=== WHAT THE TASK REQUIRES ===
Among the lines below, which ones contain the word "beside"? Copy every such line.

··········

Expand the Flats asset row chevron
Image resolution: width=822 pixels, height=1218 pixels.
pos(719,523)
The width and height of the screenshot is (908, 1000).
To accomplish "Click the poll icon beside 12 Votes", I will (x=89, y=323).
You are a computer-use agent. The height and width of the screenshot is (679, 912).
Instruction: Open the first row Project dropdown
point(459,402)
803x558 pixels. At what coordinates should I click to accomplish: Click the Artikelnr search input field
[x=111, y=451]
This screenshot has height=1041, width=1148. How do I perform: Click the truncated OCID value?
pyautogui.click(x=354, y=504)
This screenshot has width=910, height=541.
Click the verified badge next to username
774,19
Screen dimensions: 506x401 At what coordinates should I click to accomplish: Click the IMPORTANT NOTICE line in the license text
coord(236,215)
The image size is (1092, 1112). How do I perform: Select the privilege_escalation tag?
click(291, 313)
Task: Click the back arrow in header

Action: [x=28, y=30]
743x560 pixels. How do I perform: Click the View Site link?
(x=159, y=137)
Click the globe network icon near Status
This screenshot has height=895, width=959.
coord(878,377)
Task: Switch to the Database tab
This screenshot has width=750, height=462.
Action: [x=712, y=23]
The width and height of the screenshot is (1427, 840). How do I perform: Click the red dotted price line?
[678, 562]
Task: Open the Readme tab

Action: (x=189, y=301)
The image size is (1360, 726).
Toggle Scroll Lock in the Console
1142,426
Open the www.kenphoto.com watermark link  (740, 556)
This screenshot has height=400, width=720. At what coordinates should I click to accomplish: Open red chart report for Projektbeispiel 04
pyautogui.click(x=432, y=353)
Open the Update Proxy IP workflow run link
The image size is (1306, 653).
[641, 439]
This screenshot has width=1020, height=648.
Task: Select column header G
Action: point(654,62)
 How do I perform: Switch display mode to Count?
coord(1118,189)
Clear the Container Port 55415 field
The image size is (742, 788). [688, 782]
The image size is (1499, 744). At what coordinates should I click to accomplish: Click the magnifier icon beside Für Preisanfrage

··········

=== TASK SOLUTION ===
To accomplish "Click the poll icon beside 12 Votes", I will (x=89, y=323).
The image size is (1499, 744). At what coordinates should I click to accomplish: Click the magnifier icon beside Für Preisanfrage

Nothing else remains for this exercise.